Commodity falls and fears for stress tests see FTSE decline

FALLS among commodity issues sapped the strength of Britain’s top share index yesterday, as worries over global growth clouded the demand outlook for metals and oils.

At the close, the FTSE 100 index was down 59.48 points, or one per cent at 5,846.95, reversing all and more of the previous session’s 0.6 per cent rally.

“The FTSE is struggling to make any headway at the moment as I think traders are so wary of this market whip-sawing around,” said David Morrison, market strategist at GFT Global.

Banks were volatile as concerns over their exposure to the Eurozone debt crisis continued, with better-than-expected earnings from JPMorgan Chase, the first US bank to report second-quarter results, shrugged aside.

“It’s really very nervous out there, with the Eurozone debt concerns bubbling away, undermining anything that could be considered positive,” Morrison added.

JPMorgan’s numbers set the bar for Citigroup, which will continue the sector reporting season on Friday, and helped US blue chips to gain 0.1 per cent by London’s close, helping sideline a threat to the US’s credit status.

Moody’s Investors Service said on Wednesday that the US may lose its top-notch credit rating if lawmakers fail to increase the country's legal borrowing limit and the government misses debt payments. .

British banks were also cautious ahead of the publication on Friday of the results of the European Banking Authority stress tests on 91 banks from across the European Union.

“We expect all of the UK banks to pass the test, but would question its relevance given that the risk of a European sovereign default is not being captured,” Shore Capital analyst Gary Greenwood said in a note.

Lloyds Banking Group, however, bucked the dull sector trend, adding 3.2 per cent, supported by an upgrade in rating by Goldman Sachs to “buy”, with the broker bullish about part-nationalised lender’s longer-term prospects.

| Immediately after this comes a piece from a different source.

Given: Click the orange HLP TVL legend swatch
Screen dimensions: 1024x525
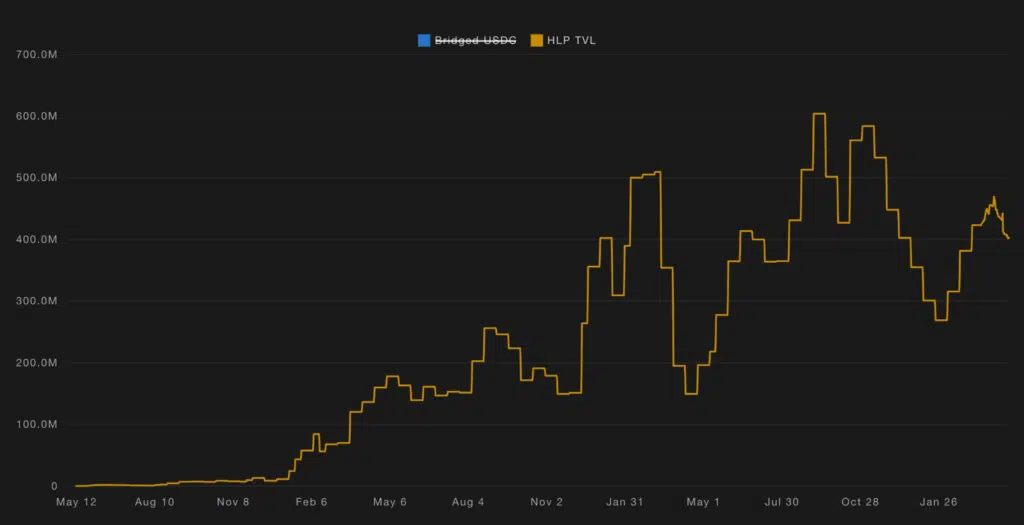Looking at the screenshot, I should point(537,40).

Precious metals miner Fresnillo was the biggest FTSE 100 gainer, adding 4.9 per cent after it posted record silver and gold production in the second quarter at a time when the gold price is at a life-time high.

But specialty miners and metals were weak, with copper prices slipping back.

Rio Tinto, down 1.2 per cent, failed to be helped by an in-line production output, with the global miner on track to hit its 2011 iron ore production target.

And integrated oils fell as a sector as crude prices dropped by over 1.6 per cent on demand doubts over the sustainability of a sluggish global economic recovery.

Oil services firm Petrofac was the top FTSE 100 faller, losing 3.8 per cent as Barclays Capital downgraded its rating to “underweight”, mainly on valuation grounds, in a review of the European sector.

Peer Amec , down 1.1 per cent, also suffered the same cut at BarCap’s hands.

Broker comment blighted Man Group as well, with the world’s largest hedge fund manager losing 2.1 per cent as HSBC cut its recommendation to “underweight” from “neutral”.

On the upside, Associated British Foods added 2.3 per cent after the food producer to clothing retail group said it is on track to meet its full-year earnings targets, prompting Panmure Gordon to raise its recommendation to “buy” from “hold”.